→ **WORK REQUEST**
Please print exactly the line containing "桃園の誓い（劉備玄徳の仁） (122, 410)" and every line after it to the end of the records below, and nothing more.

[Entries taken from a collection]
+--

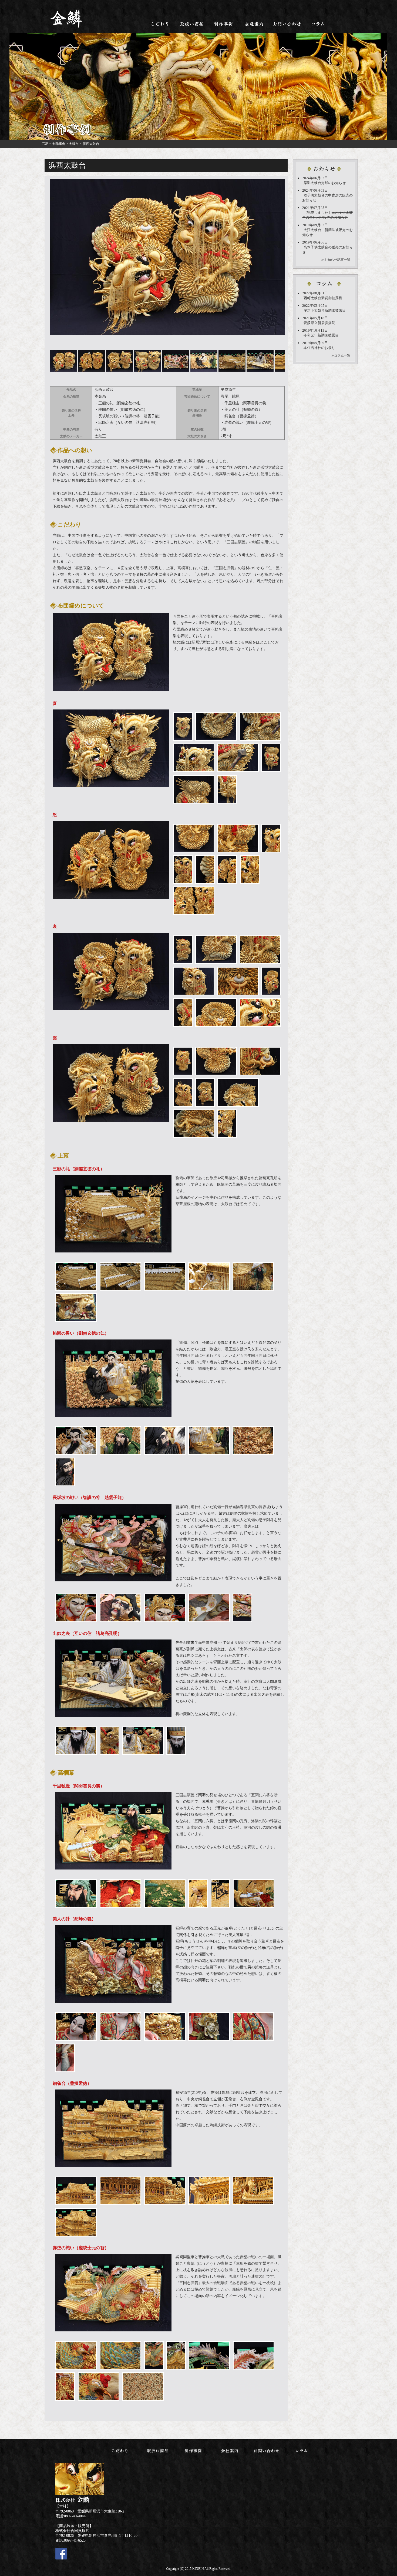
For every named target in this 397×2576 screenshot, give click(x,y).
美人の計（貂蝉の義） (243, 410)
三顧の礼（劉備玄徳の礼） (121, 403)
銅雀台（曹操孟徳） (241, 416)
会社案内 (255, 24)
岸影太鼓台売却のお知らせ (325, 183)
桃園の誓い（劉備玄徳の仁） (122, 410)
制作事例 (223, 24)
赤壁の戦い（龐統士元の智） (249, 423)
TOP (45, 144)
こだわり (160, 24)
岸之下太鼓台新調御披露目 (325, 310)
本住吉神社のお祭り (319, 348)
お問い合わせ (287, 24)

+--

→ **RESULT OF THIS EXERCISE**
桃園の誓い（劉備玄徳の仁） (122, 410)
制作事例 (223, 24)
赤壁の戦い（龐統士元の智） (249, 423)
TOP (45, 144)
こだわり (160, 24)
岸之下太鼓台新調御披露目 (325, 310)
本住吉神社のお祭り (319, 348)
お問い合わせ (287, 24)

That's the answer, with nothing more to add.